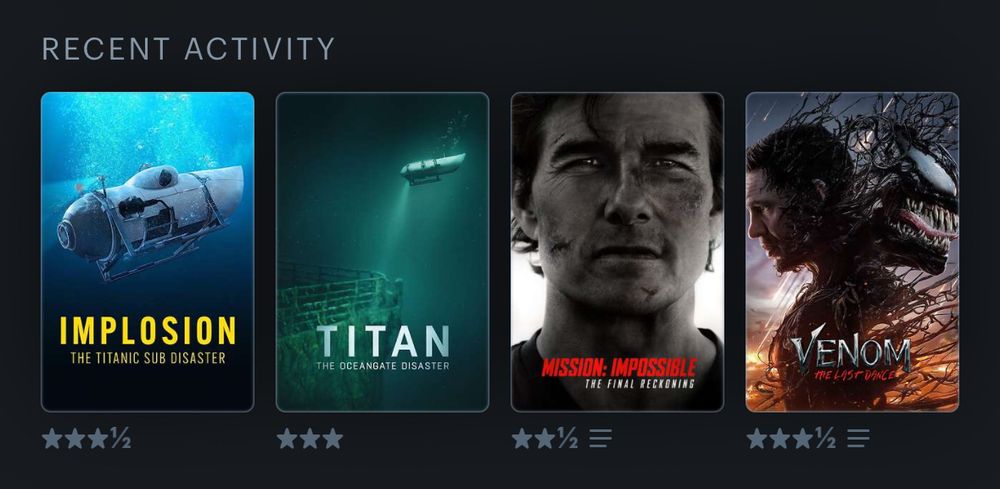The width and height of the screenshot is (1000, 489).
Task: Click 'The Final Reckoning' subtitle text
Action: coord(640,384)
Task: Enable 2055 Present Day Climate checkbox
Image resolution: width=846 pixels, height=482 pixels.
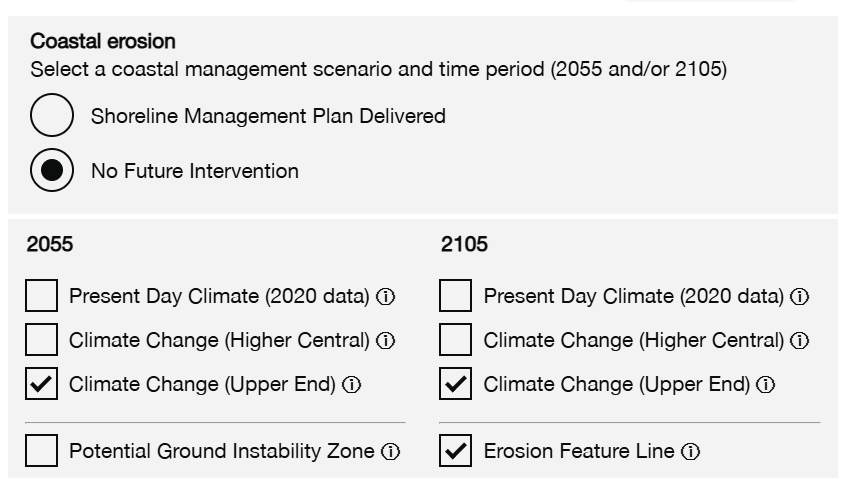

## [WHAT IS EXPECTED]
Each line from the one that holds "Task: Enable 2055" through the end of the entries must be returned exactly, while any pictures stay out.

## [REPLY TO THE TASK]
Task: Enable 2055 Present Day Climate checkbox
Image resolution: width=846 pixels, height=482 pixels.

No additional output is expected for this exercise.